Nada poderia definir melhor este time do São Paulo que perdeu mesmo o rumo e a vergonha na cara, já faz tempo. De nada adiantou o Corinthians dar moleza em Florianópolis, perdendo por 3 a 2 para o Avaí. O São Paulo, mais uma vez, conseguiu perder para ele mesmo.

Para quem não sabe, este Juvenal aí do título é Juvenal Juvêncio, presidente do São Paulo pela terceira vez, cuja última eleição até hoje é contestada na Justiça.

É uma espécie de Ricardo Teixeira do futebol paulista, só um pouco mais velho e mais gagá.  Depois do almoço costuma ficar fora de combate. Os dois se odeiam, mas são muito parecidos: como Teixeira, Juvêncio também se acha insubstituível.

Desde que demitiu Muricy Ramalho, depois da conquista do tricampeonato brasileiro, Juvenal Juvêncio não acertou mais nenhuma contratação, nem de técnico nem de jogador (o último foi Luis Fabiano, que já foi operado duas vezes, custou R$ 20 milhões, e até agora não jogou, ganhando um  salário de R$ 350 mil por mês).

Muricy não aceitava palpites de Juvenal, fazia questão de ficar distante dos diretores e tinha absoluto controle sobre o time dentro e fora do campo. Quem mandava era ele.

Por isso, de lá para cá, Juvenal só contratou técnicos de perfil baixo, com um currículo perdedor, como este Adilson Batista, que em apenas três jogos já mostrou a que veio.

Na estreia, empatou com o poderoso Atlético Goianiense, por 2 a 2, no Morumbi; na sequência, ganhou do Coritiba, por 4 a 3, em Curitiba, depois de abrir 3 a 0 no primeiro tempo, e hoje mostrou toda sua competência assistindo ao passeio que o Vasco deu no São Paulo.

Adilson Batista era a pior das opções para assumir o lugar de Paulo Cesar Carpegianni, outro técnico triste, sem personalidade, que não ganhou nada no São Paulo e saiu achando que foi injustiçado.

Juvenal Juvêncio só não pode dizer que foi enganado. Adilson já tinha fracassado seguidamente no Corinthians e no Santos, depois de ser demitido do Cruzeiro. Por isso, aceitou um contrato de apenas seis meses com o São Paulo, algo inimaginável para qualquer treinador que se dê o mínimo de respeito.

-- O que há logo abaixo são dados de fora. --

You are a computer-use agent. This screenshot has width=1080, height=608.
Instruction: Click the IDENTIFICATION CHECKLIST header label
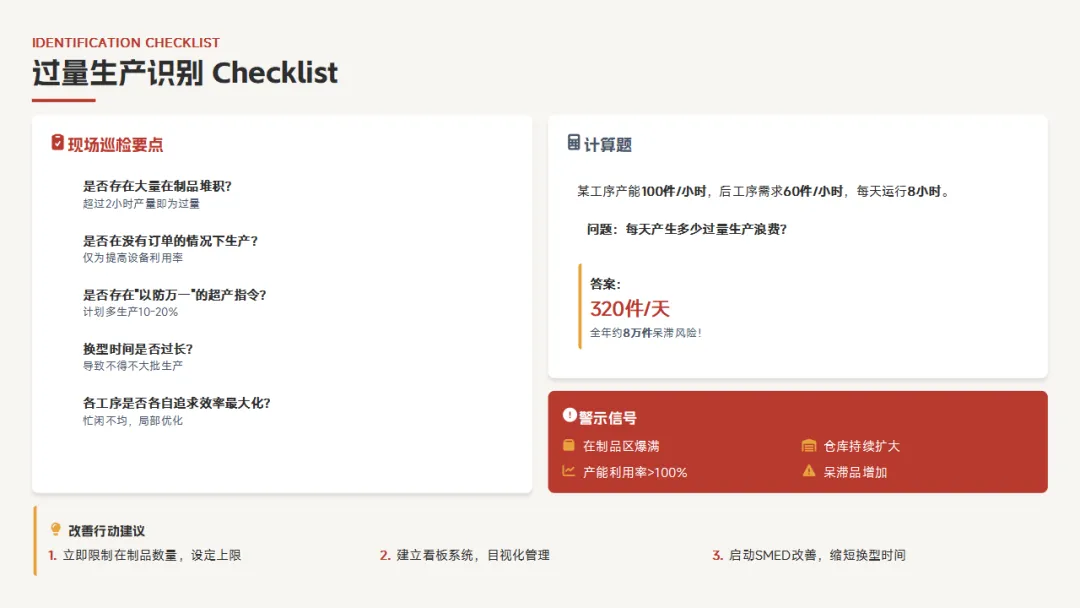coord(125,43)
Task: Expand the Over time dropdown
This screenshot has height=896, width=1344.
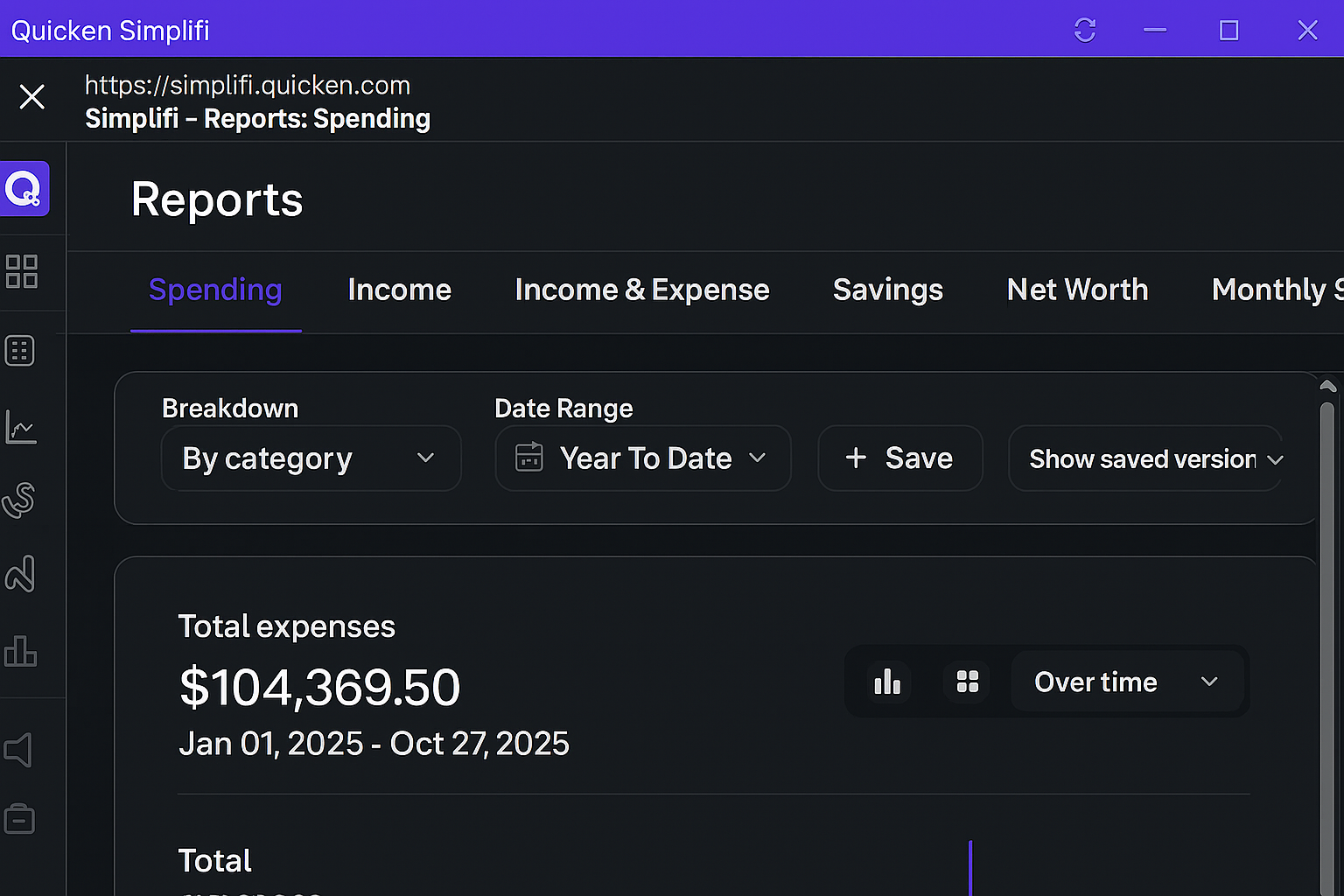Action: [x=1127, y=682]
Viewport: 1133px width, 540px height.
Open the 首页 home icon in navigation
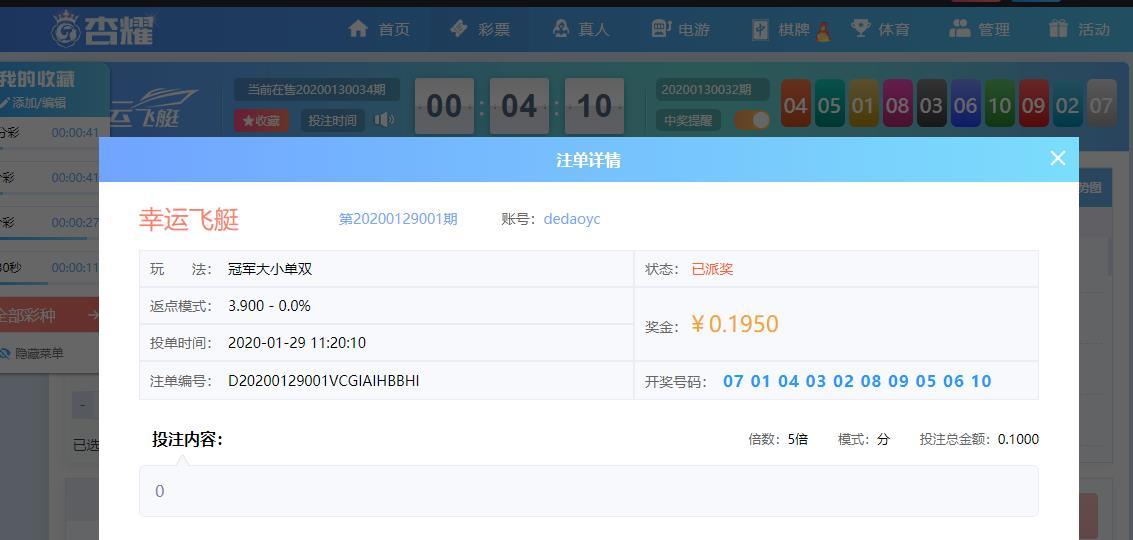tap(358, 29)
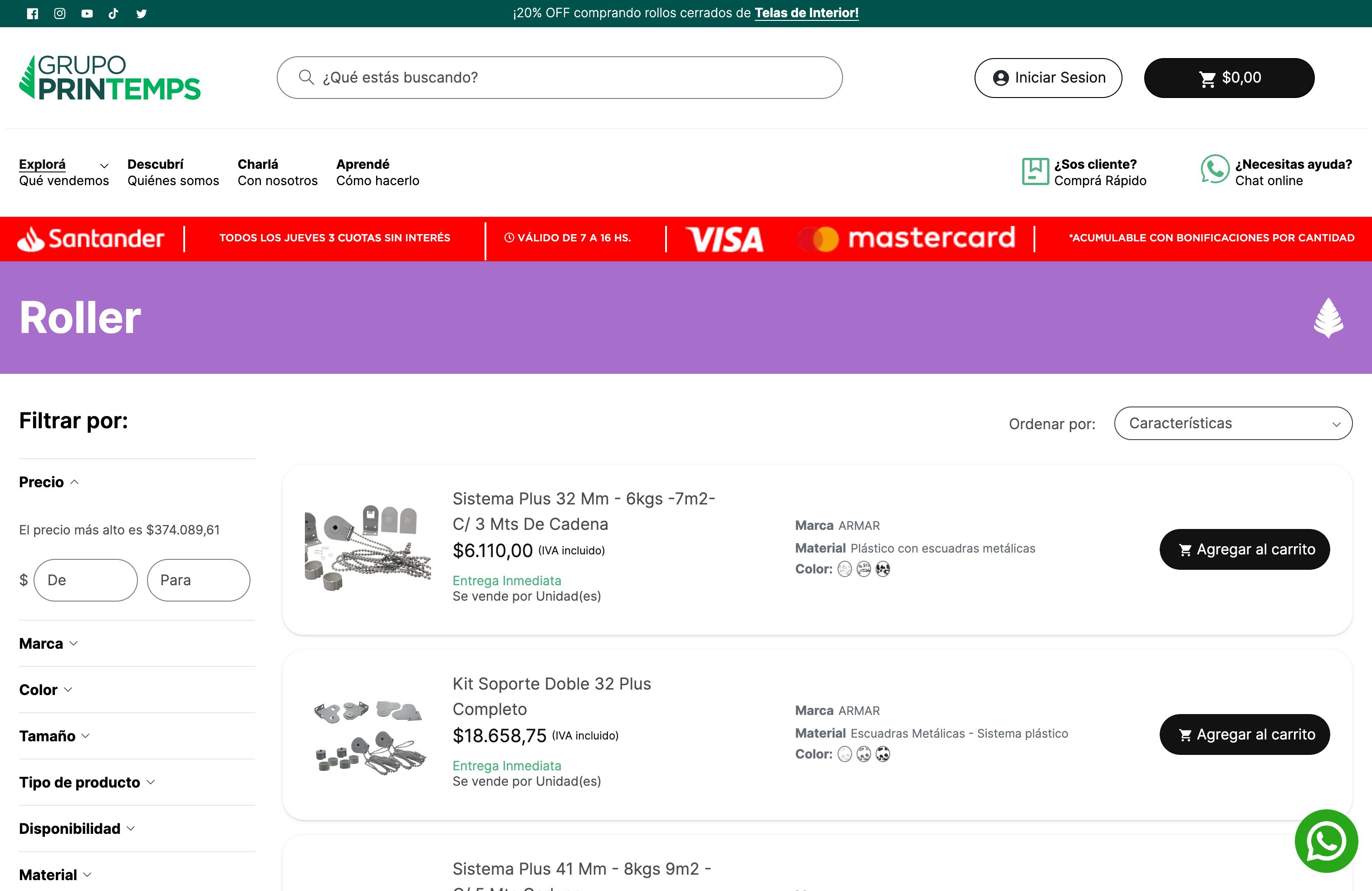Select first color swatch of Sistema Plus 32
This screenshot has width=1372, height=891.
tap(844, 569)

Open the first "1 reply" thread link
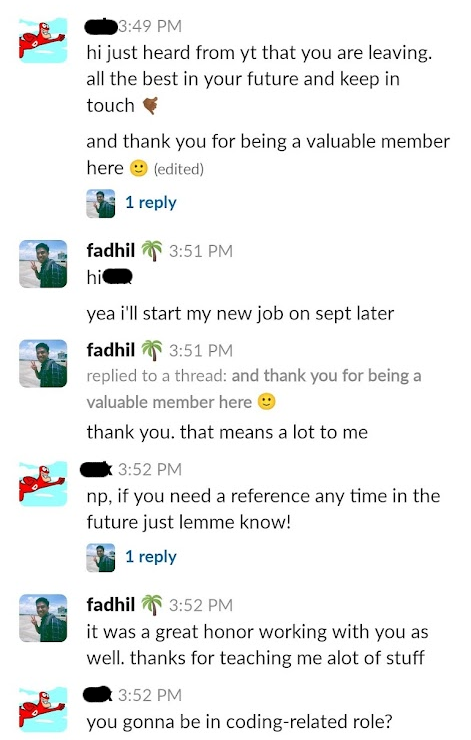click(x=151, y=203)
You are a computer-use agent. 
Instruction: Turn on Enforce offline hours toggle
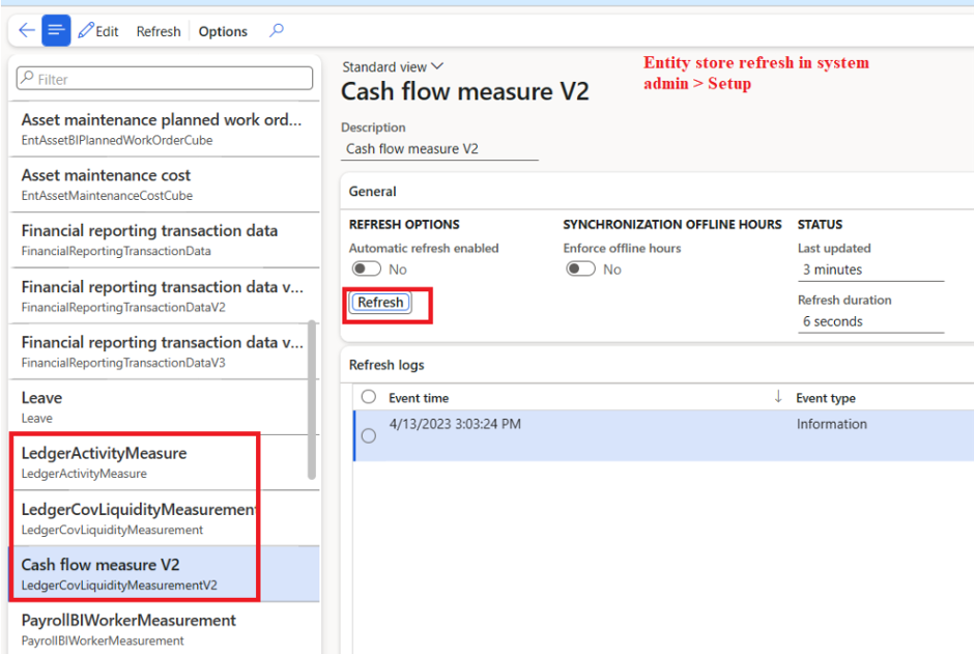point(581,269)
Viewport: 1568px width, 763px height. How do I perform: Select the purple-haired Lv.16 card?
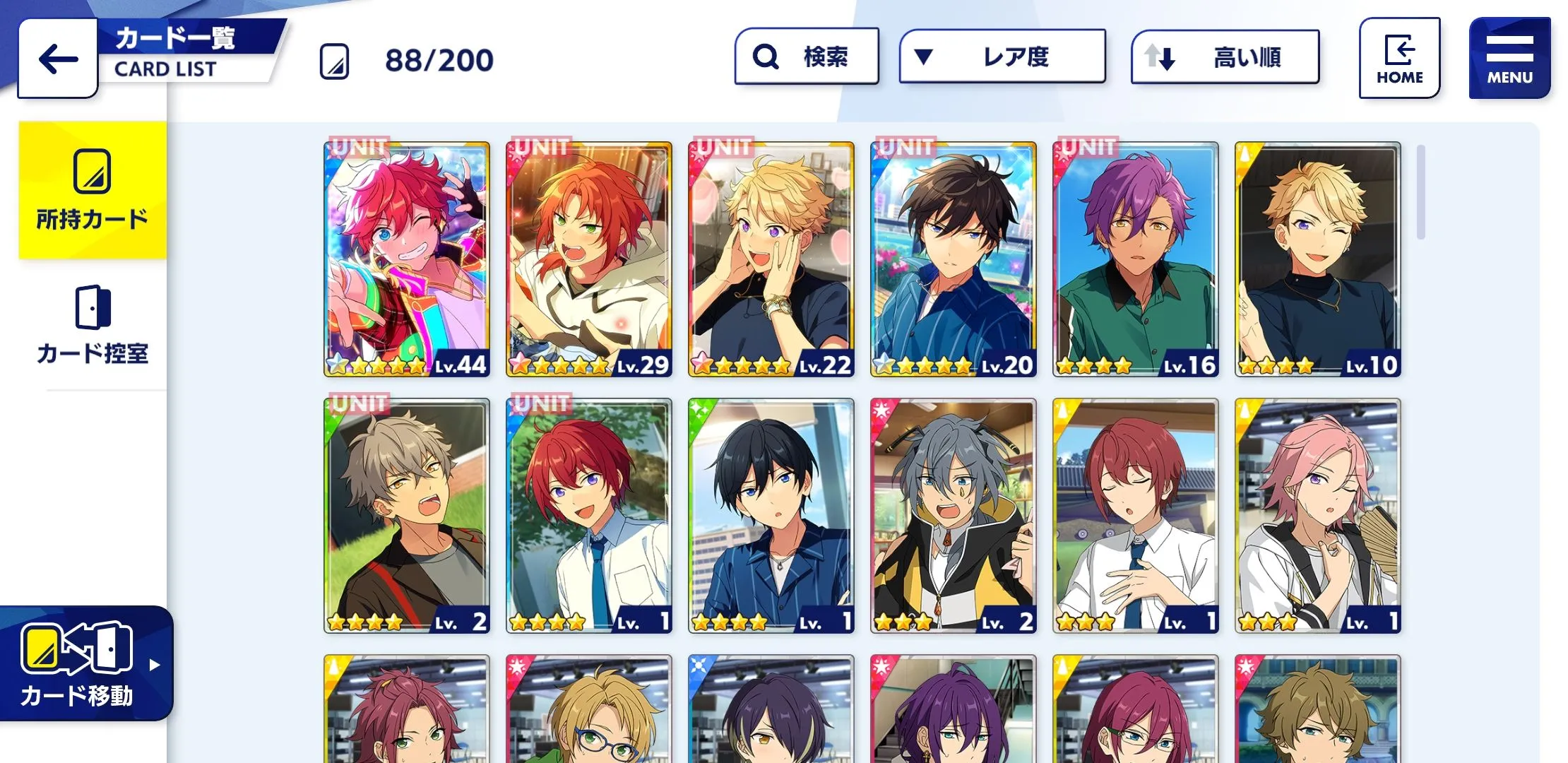[x=1136, y=259]
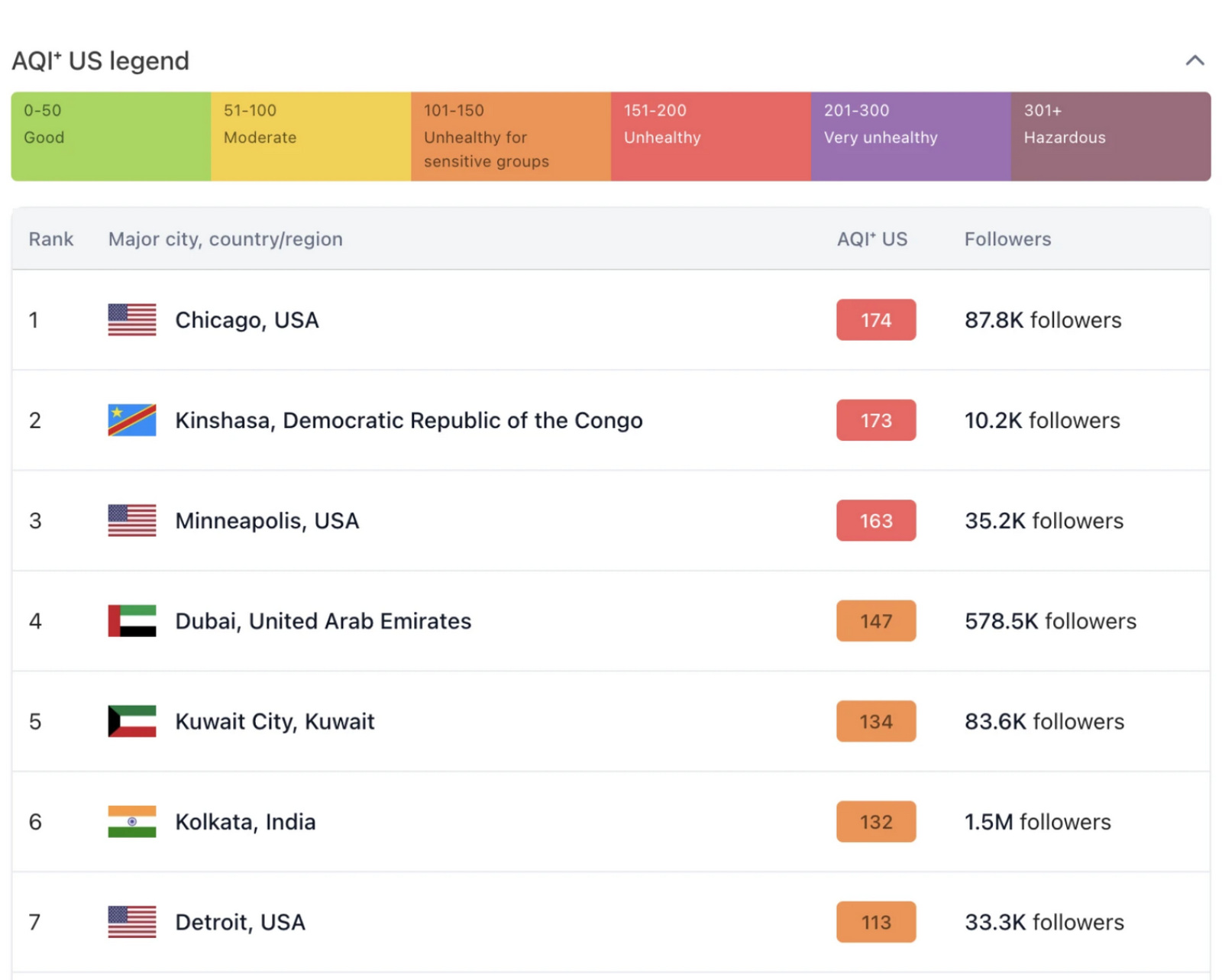The width and height of the screenshot is (1222, 980).
Task: Click Chicago's AQI badge showing 174
Action: [875, 319]
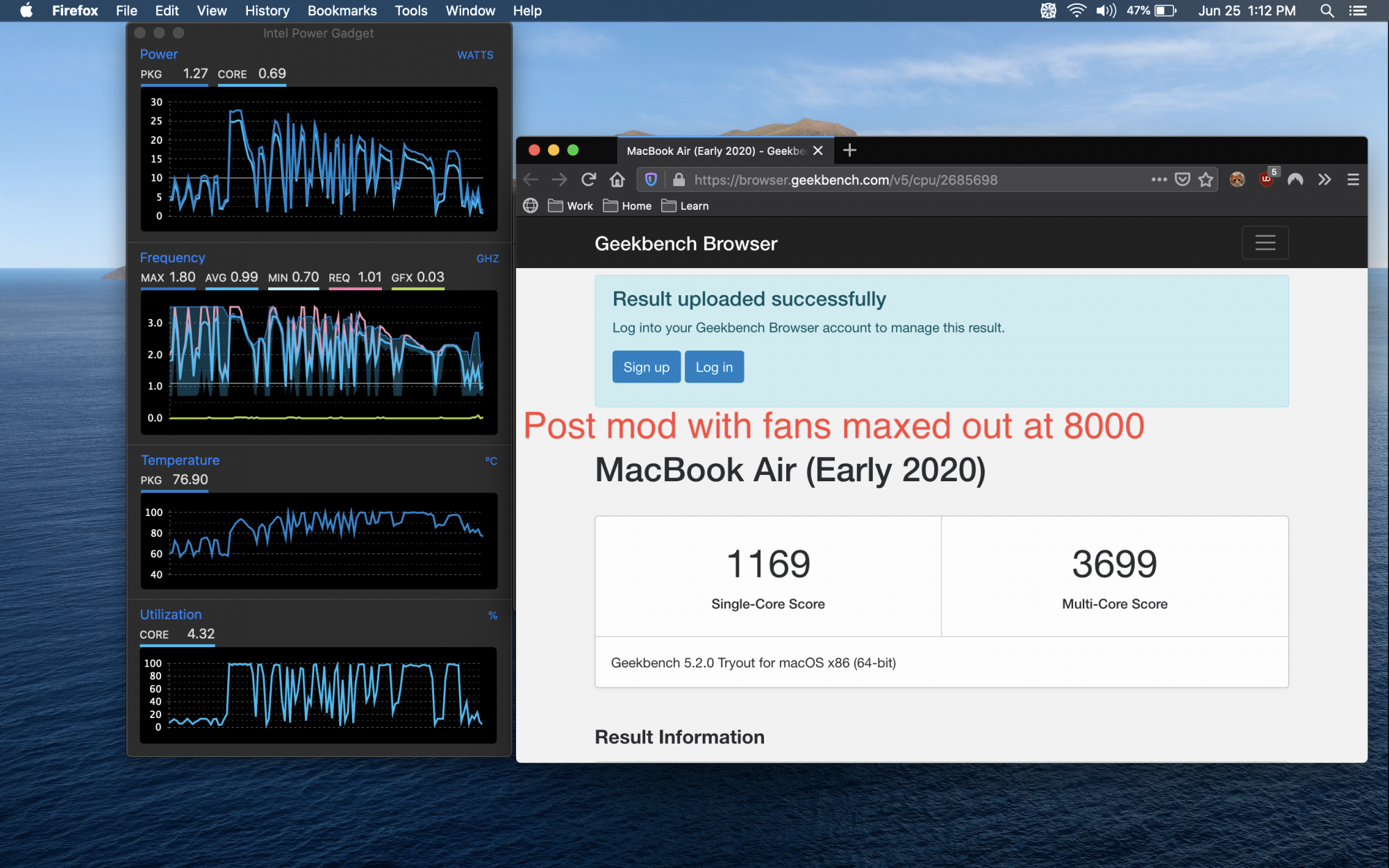The height and width of the screenshot is (868, 1389).
Task: Expand the overflow extensions chevron
Action: pos(1324,180)
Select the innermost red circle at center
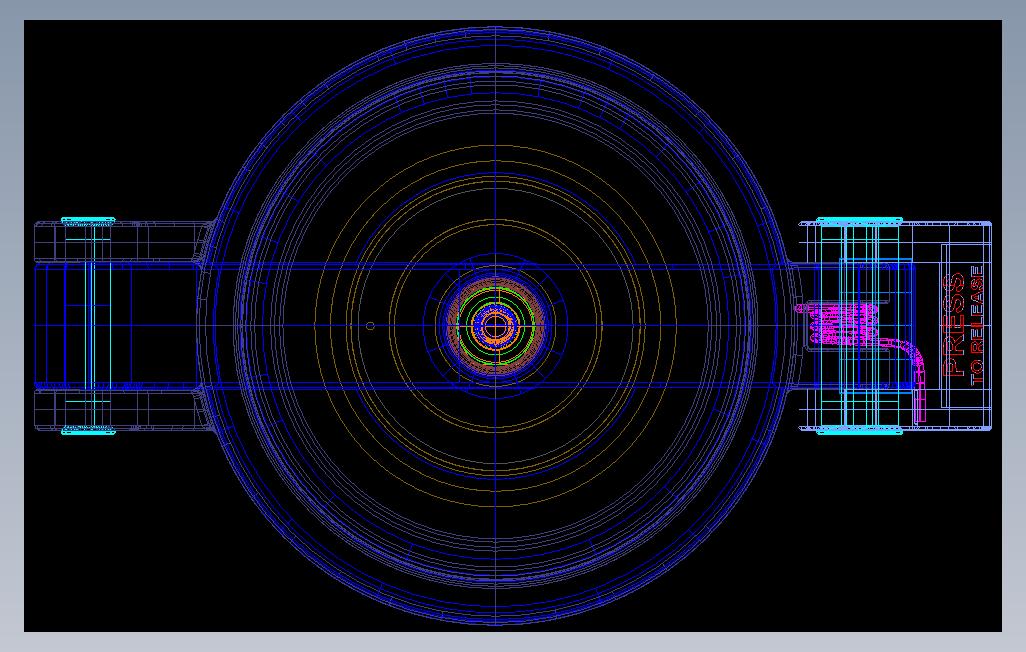The image size is (1026, 652). [x=487, y=326]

Ou seja, isto prova que nem o todo poderoso presidente do clube acredita nele. Está mais do que na hora de Juvenal Juvêncio pegar o boné, pedir para sair, e levar junto com ele o Adilson Batista para casa, onde poderão passar o dia todo e o resto da vida falando sobre futebol.

Se tiver vergonha na cara, depois de ouvir o que ouviu da torcida no Morumbi, Adilson Batista também pediria para sair e levaria o Juvenal Juvêncio junto com ele.

Os dois se merecem. O meu São Paulo, de tantas glórias e tradições, merece coisa melhor.